Since I’d come to the city, I’d made friendships that I actually enjoyed. There was a comedian friend I’d made, for instance, who had helped me to move several items of his own furniture into my new place for nothing (after months of talking with me about apartment options, being potential roommates, and leasing on his own place- none of which had worked, but had led us to further deepen our relationship) whom I had ended up crushing on. When I told him that I liked him, he was already dating another girl, and it was really too late for me to pry the door back open. Upon hearing his answer, my heart was cut up for a little while, but then I reanalyzed the situation, and realized that what we had was healthy . . . we remained in a friendship that we both found value in.

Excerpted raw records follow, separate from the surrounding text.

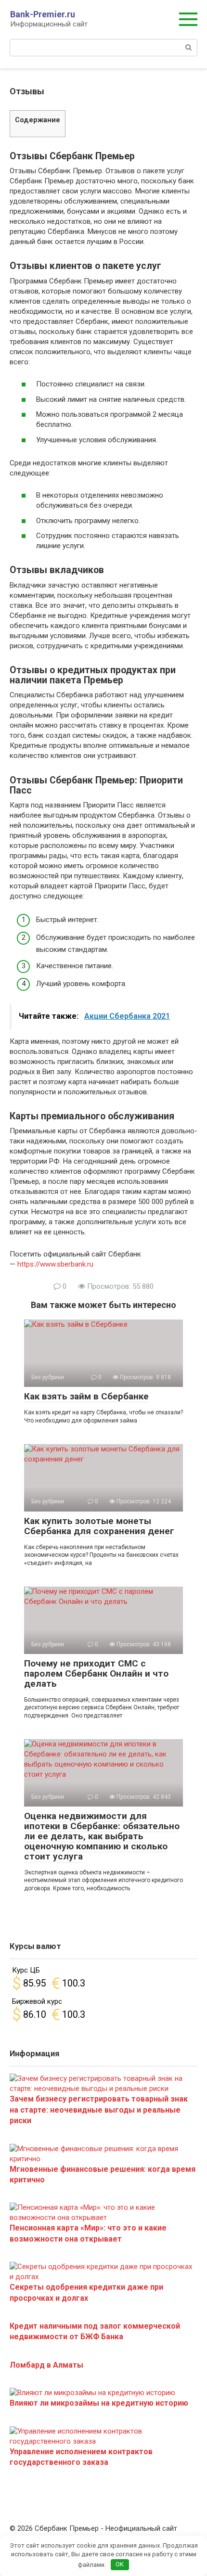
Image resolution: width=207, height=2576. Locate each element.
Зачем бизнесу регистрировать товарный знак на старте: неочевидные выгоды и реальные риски (99, 2109)
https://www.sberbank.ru (55, 1264)
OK (120, 2564)
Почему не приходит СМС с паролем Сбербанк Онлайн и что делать (96, 1673)
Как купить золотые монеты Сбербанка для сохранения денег (99, 1526)
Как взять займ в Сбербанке (86, 1396)
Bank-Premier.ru (42, 14)
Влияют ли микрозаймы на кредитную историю (99, 2403)
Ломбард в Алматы (46, 2365)
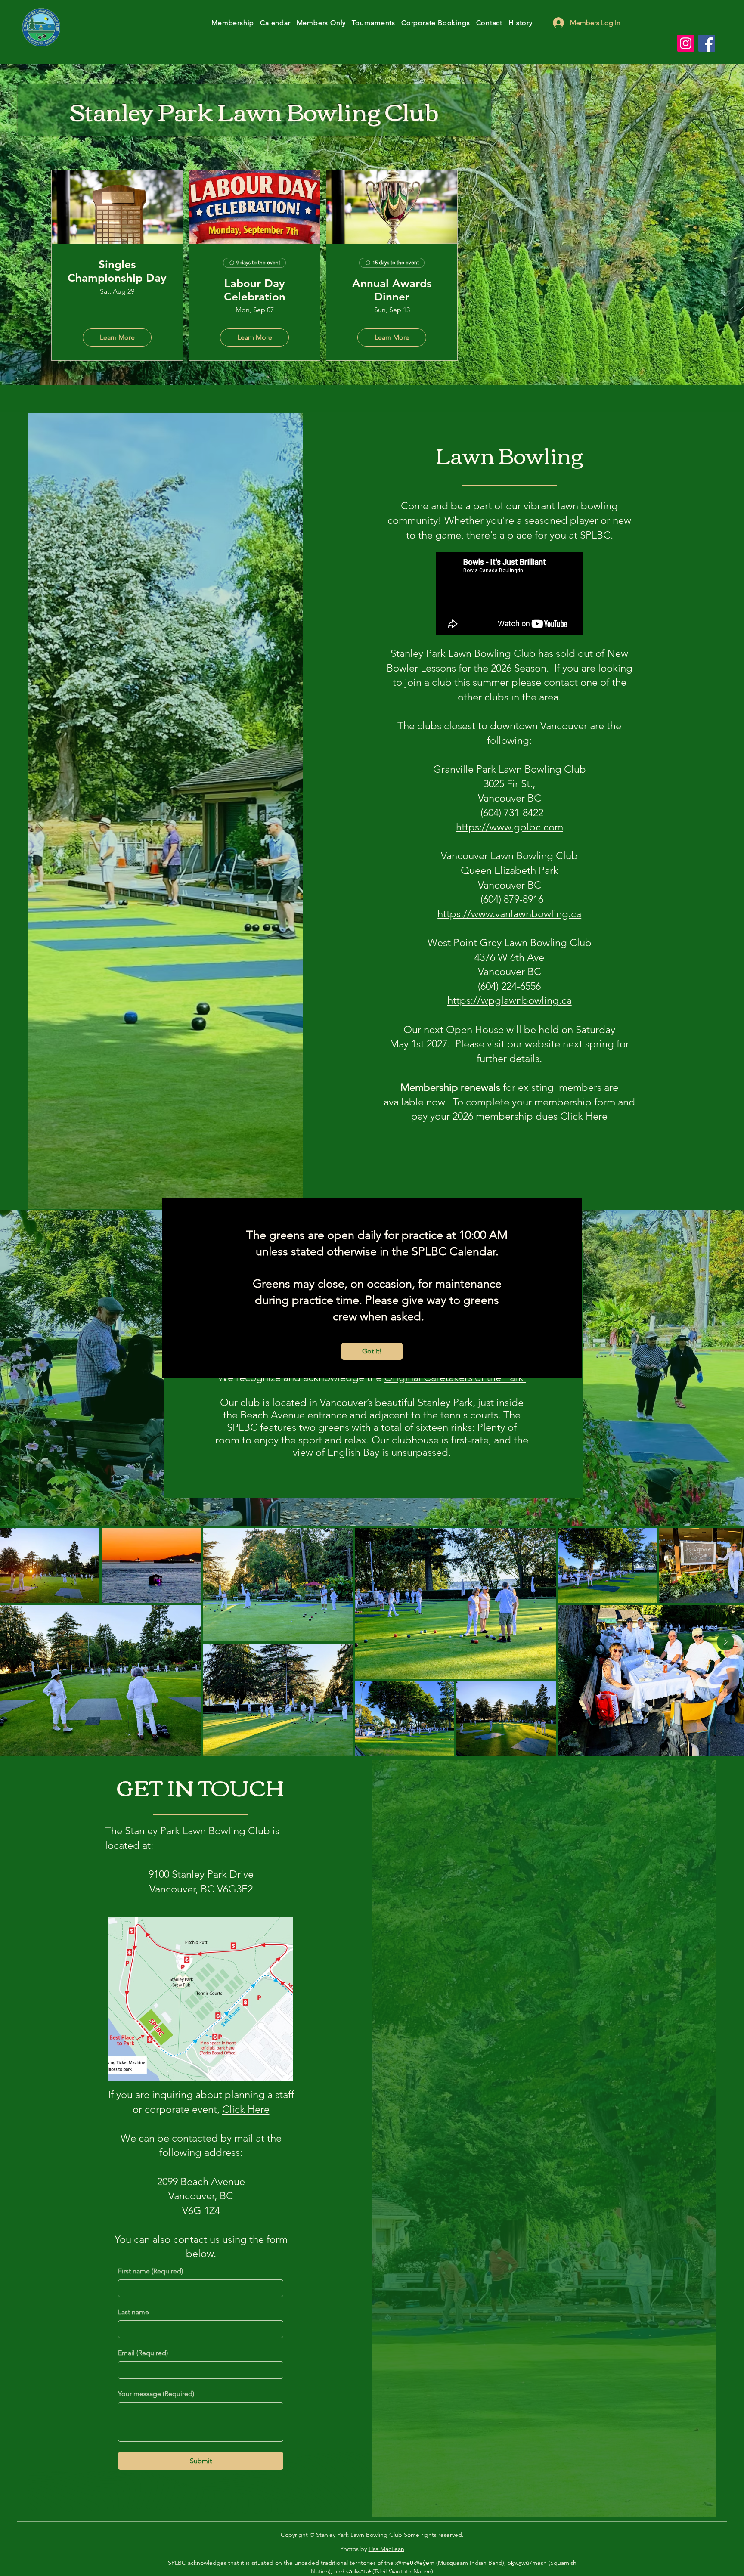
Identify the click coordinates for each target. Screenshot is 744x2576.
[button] (372, 1351)
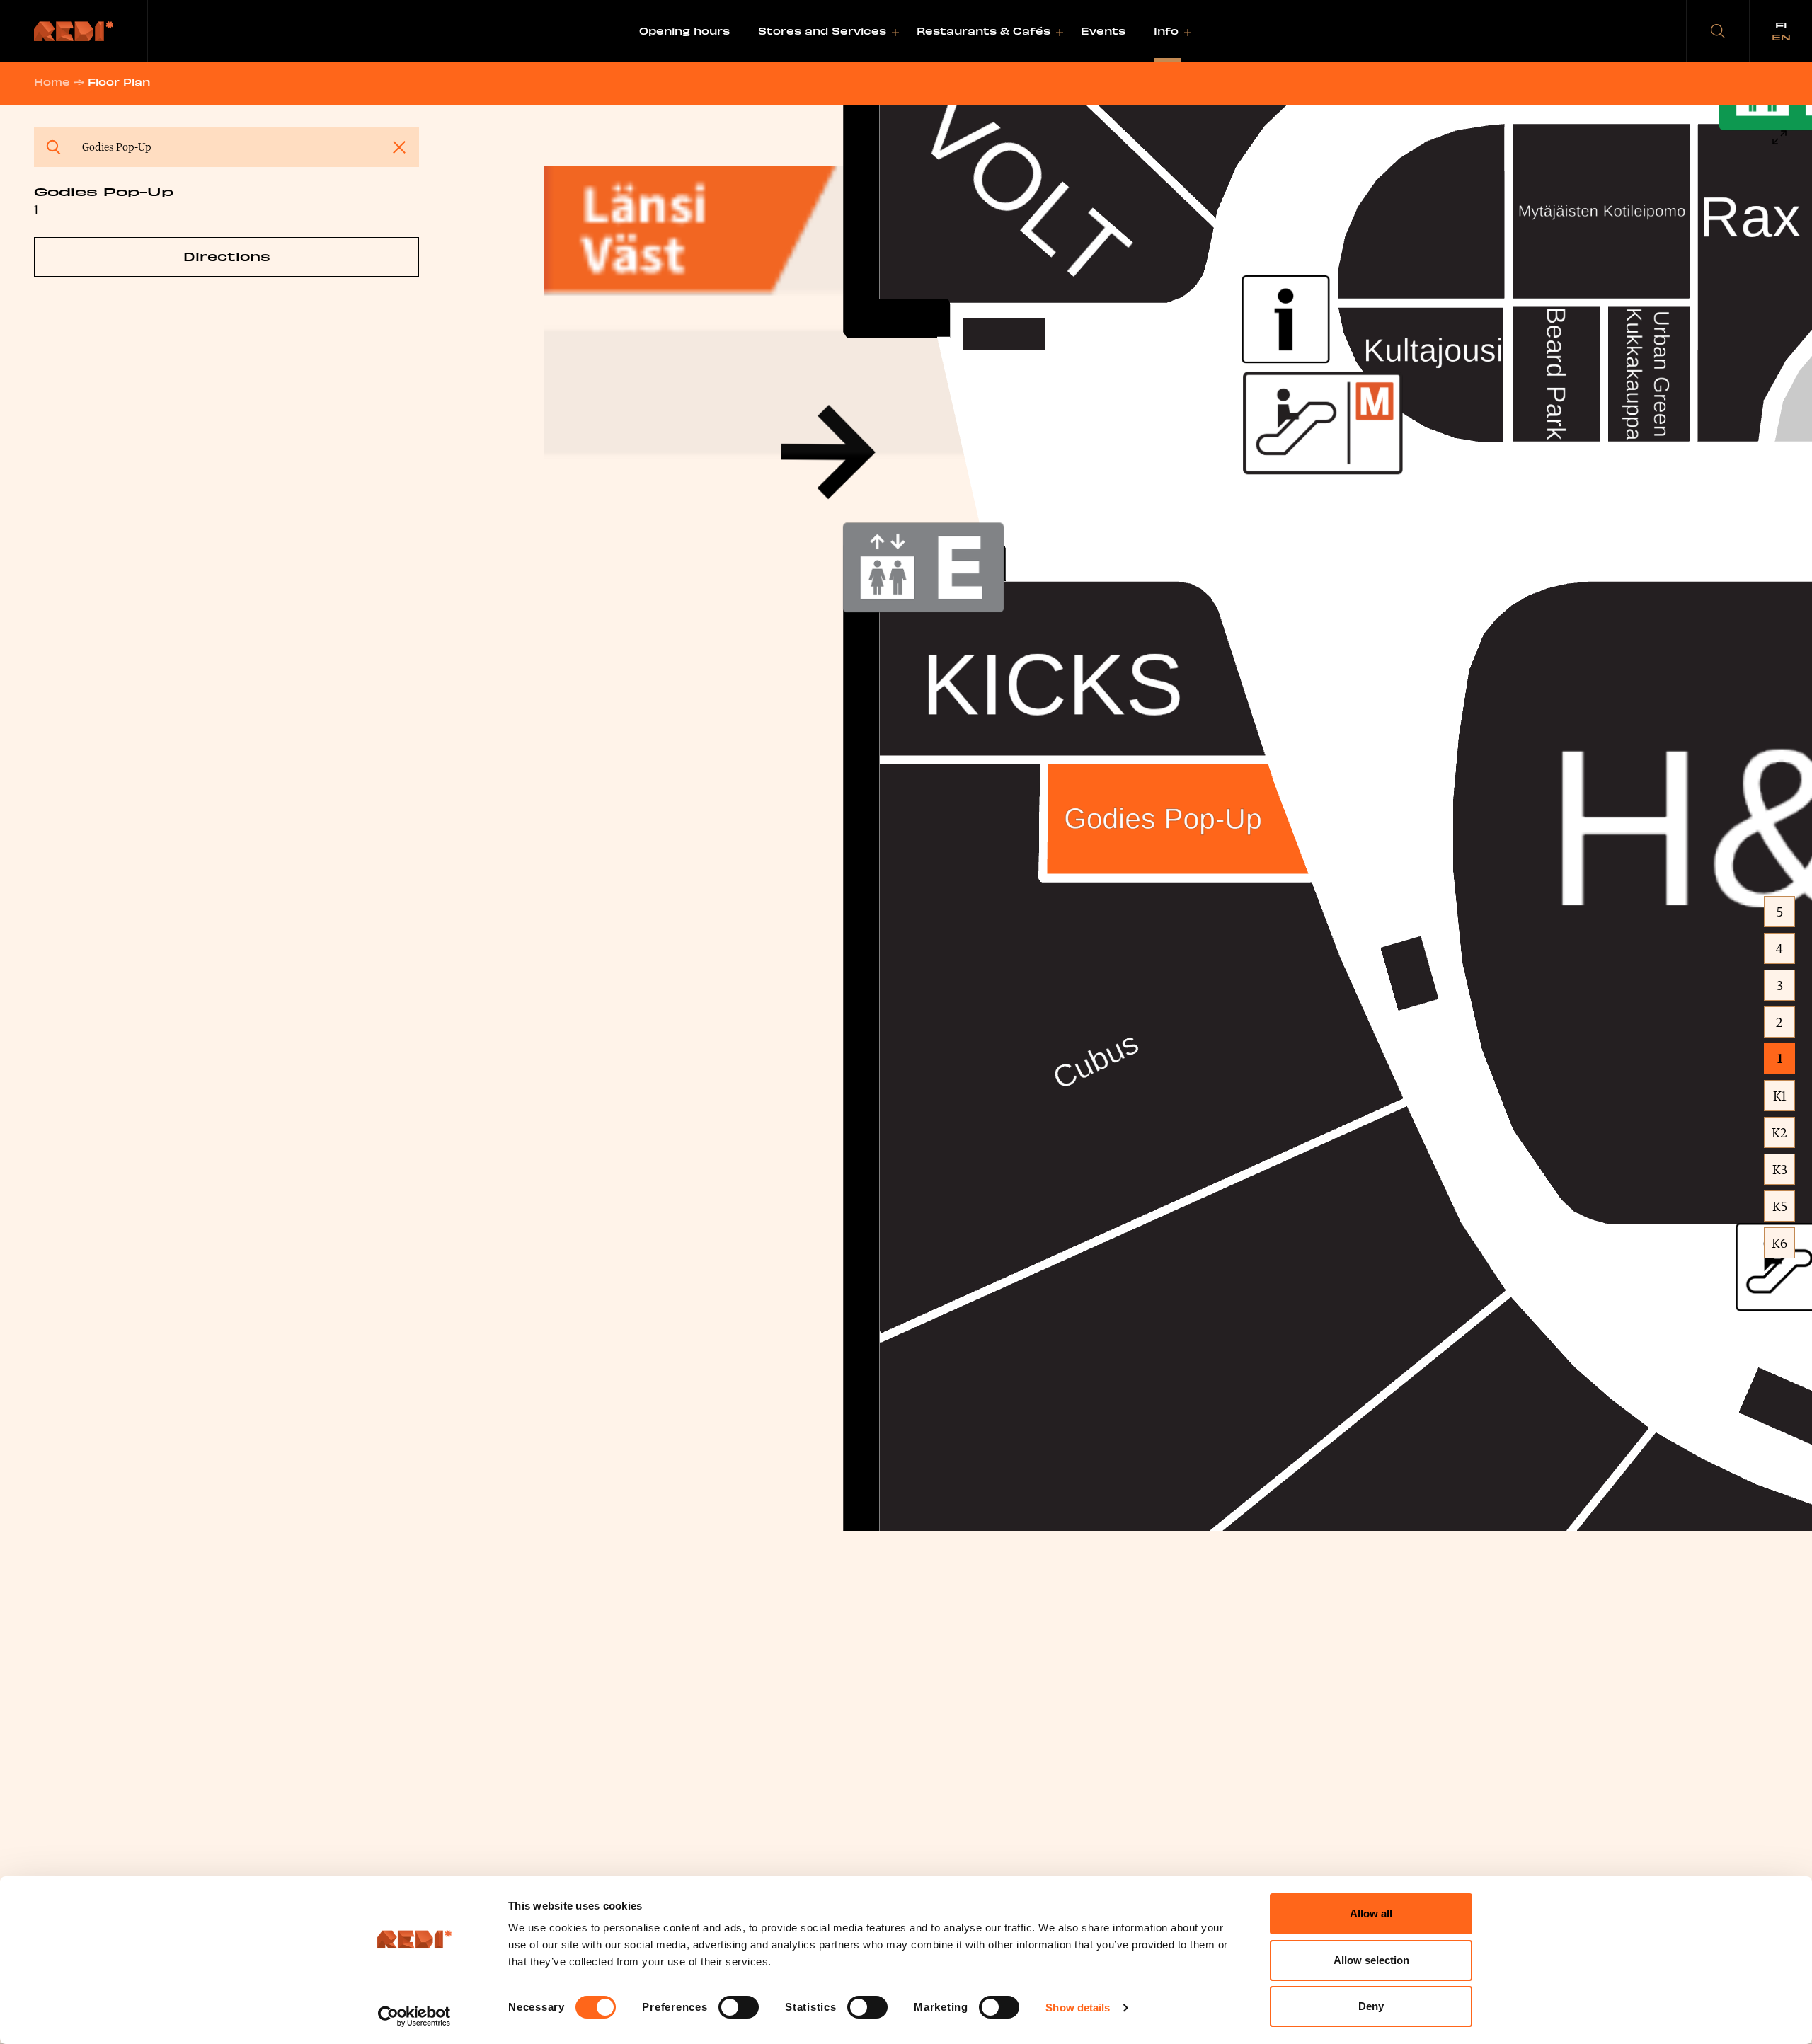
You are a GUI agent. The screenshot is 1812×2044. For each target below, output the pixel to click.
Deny (1371, 2006)
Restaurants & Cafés (983, 31)
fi (1781, 25)
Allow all (1371, 1913)
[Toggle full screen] (1779, 137)
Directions (226, 256)
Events (1103, 31)
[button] (1718, 31)
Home (52, 82)
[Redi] (74, 31)
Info (1166, 31)
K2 (1779, 1132)
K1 (1780, 1095)
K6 (1779, 1243)
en (1781, 37)
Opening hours (684, 31)
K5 (1779, 1206)
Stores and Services (822, 31)
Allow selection (1371, 1960)
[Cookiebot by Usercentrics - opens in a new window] (414, 2016)
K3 (1779, 1169)
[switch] (738, 2007)
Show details (1077, 2008)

There was another dude, whom I had met at a café, once. It was a completely accidental, makeshift occasion, which led to his frequent efforts to message me over Facebook. The first time we met up for coffee ‘on purpose’ therefore, I headed him off, and told him that I was only interested in being friends, at the moment, and not really into doing ‘the date,’ thing. He said that he understood, that such was also his interest as well, and- long story short- on Thanksgiving evening, he ended up joining myself and my Chinese friend, eating Chinese dumplings and holding political/history discussion with us that kept me engaged for nearly three hours. He offered to put artwork on my walls before he left, giving me the opportunity to save money, and decorate my new apartment as I had always longed to-
We are still good friends, as well.
It is indeed possible. Men and women can be good friends, after all. I had not been sure, until I’d had the chance to move on, and heal the tissue of my heart, which had been dying, on a certain level, ever since I had taken the opportunity to try and get to know the Neanderthal.
My new experiences had allowed me to move on, finally, and overcome any past insecurities which he had caused me. My original desire to open up a friendship with the Neanderthal, I’d realized then- my belief in the fact that a relationship within the matrix of ‘just being friends’ existed, was not misleading. It is the people that lead you astray. The road to utopia, and idealism, is always available, but the door can only be opened when you have the right people helping- if you are talking to someone who doesn’t have the key, then it will be virtually impossible to open the door, because they don’t have the tool to envision the same scenery-
It is a beautiful vision, which can only be opened with the help of true friends. Or only with the help of . . . ‘just friends.’